Burke Mountain
The Jay Peak receiver, Michael Goldberg, revealed that another Vermont property under his control, Burke Mountain Resort, may soon be sold. File photo by Anne Wallace Allen/VTDigger

The court-appointed receiver overseeing Jay Peak Resort provided a new look Friday into last week’s auction of the ski area, and he gained the approval he was seeking to sell it to the highest bidder. 

The receiver, Michael Goldberg, also revealed that another Vermont property under his control, Burke Mountain Resort, may soon be sold.

Both ski resorts had been owned by Ariel Quiros and embroiled for years in the largest fraud case in state history.  

Goldberg had said in a court filing last week that Pacific Group Resorts Inc., of Park City, Utah, bid $76 million for Jay Peak, which has been in receivership for more than six years. 

Pacific Group Resorts had made an initial bid of $58 million for Jay Peak, according to earlier court filings leading up to the auction.

Goldberg had provided little information about the daylong, closed-door auction, not even revealing the number of other bidders that took part.

However, during a hearing Friday morning to approve the sale of the resort, Goldberg provided a glimpse of what took place during the auction. The hearing was held over video from U.S. District Court in Miami.

According to Goldberg, two other bidders, who he did not identify, took part in the auction, offering initial bids of $60 million and $61 million.  

“There were about 48 separate bidding rounds,” he told the judge.

Goldberg told the judge that after a roughly $5.2 million sewer bond the resort is on the hook for, as well as broker and other fees associated with the transaction, he expected to net about $70 million from the sale. Those funds would then be distributed to defrauded Jay Peak investors. 

“We expect the distribution, or I do, (based on a) preliminary back-of-a-napkin estimate to the creditors of Jay Peak, the investors, to be somewhere around 40 cents on the dollar, your honor,” the receiver said.
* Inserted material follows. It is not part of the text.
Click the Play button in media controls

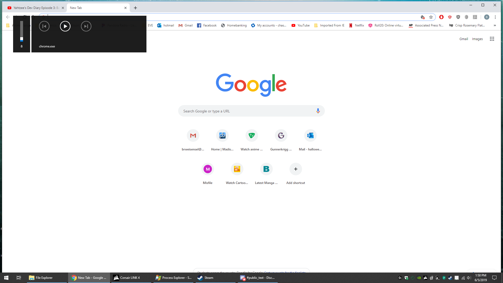(65, 26)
Goldberg said he would provide the court with the exact figures following the closing of the sale, which is expected to take place around Oct. 15. 

Pacific Group Resorts owns a handful of other ski areas in the United States and Canada, including Ragged Mountain in New Hampshire and Powderhorn Mountain Resort in Colorado.
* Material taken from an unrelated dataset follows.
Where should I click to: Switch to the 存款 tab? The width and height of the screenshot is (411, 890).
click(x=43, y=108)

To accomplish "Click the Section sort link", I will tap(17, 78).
Jay Peak Resort is valued on the town of Jay’s grand list at about $85 million, having been assessed as high as $121 million in 2020 but reduced following a challenge to the figure from resort officials. 

Quiros, Jay Peak’s former owner, as well as Bill Stenger, Jay Peak’s past president, and William Kelly, an adviser to them, are all in federal prison. 

State and federal regulators began enforcement actions against Quiros and Stenger in April 2016, landing the resort in court-appointed receivership. Regulators accused the two men of misappropriating $200 million of the more than $350 million they raised from foreign investors for massive upgrades at the ski resort through the federal EB-5 visa program. 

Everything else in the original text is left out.